Peppe Mancini " Restiamo sereni, pronti a ripartire. Latina Borghi Riuniti? C'è un grande progetto".

17.11.2020 12:58 di Paolo Annunziata   Vedi letture

Un progetto quello che è nato in estate, quello della Latina Borghi Riuniti, va avanti a piccoli passi. Dopo 25 anni di presidenza da solo, si è avverato questo progetto di Peppe Mancini che insieme a Maurizio Cavaricci sono stati gli ideatori. 

" Era arrivato il momento - dice Peppa Mancini - giusto. Dopo 25 anni era arrivato il momento di unire le forze. Procede tutto bene, Roberto Tomassini e Roberto Belvisi sono due grandi persone. Hanno capito da subito il progetto. Con Maurizio Cavaricci  eravamo già in sintonia. Come ogni progetto ci vuole il tempo che trova, non lì puoi portare a dama dalla sera alla mattina. Anzi, devo dire che a livello di risultato stiamo andando oltre le previsioni, visto le critiche degli addetti ai lavori, che ci davano già per retrocessi. Abbiamo uno staff tecnico e un gruppo di ragazzi veramente speciali".

Presidente, come vede l'attuale situazione? L'ipotesi di una ripartenza il 5 dicembre?

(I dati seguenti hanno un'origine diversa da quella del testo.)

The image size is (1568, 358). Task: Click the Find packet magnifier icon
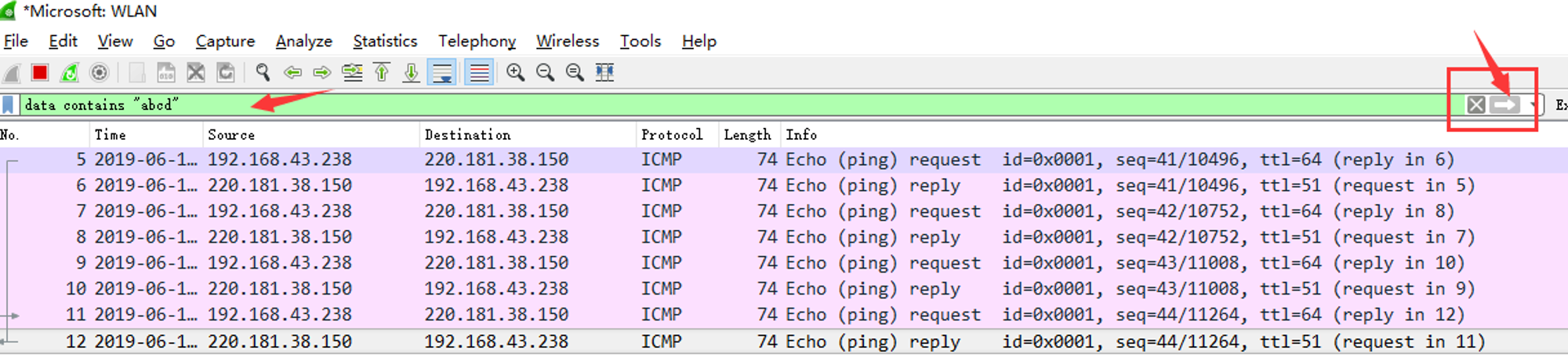click(x=263, y=73)
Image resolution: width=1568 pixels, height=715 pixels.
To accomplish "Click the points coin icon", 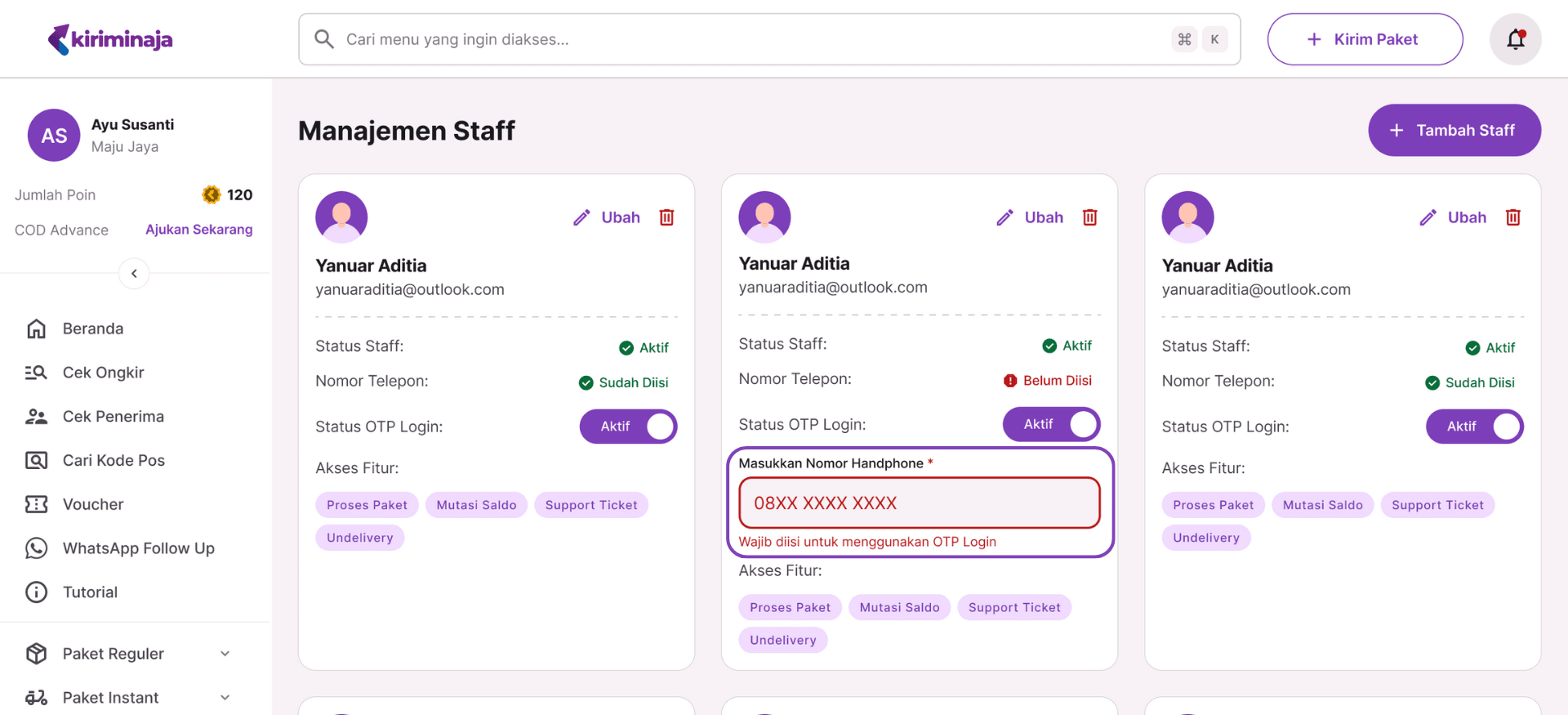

" Ma non scherziamo, non se nè parla. Ho un figlio che lavora a Torino e non può rientrare. Vediamo tra i professionisti quanti addetti ai lavori hanno preso il Covid, a cominciare dal tecnico della Nazionale Roberto Mancini. Lì ci sono staff medici di primo ordine. Figuriamoci se avessero lasciato aperti i nostri campionati, ci sarebbe stata una strage. La situazione è preoccupante, viviamo alla giornata , prendiamo questo momento con tutta la positività possibile. Ritornare ad allenarsi in gruppo da 5 dicembre è fantacalcio. Non credo che in generale perderemo tanti ragazzi, è giusto che i genitori adesso non portino i loro figli al campo, ma una volta che tutto sarà tornato alla normalità i ragazzi e i bambini ritorneranno a riempire i campi di calcio. Adesso dobbiamo stare sereni e farci trovare pronti per la ripartenza. Ricordiamoci che siamo dilettanti, pensiamo positivo e di riprendere il prima possibile".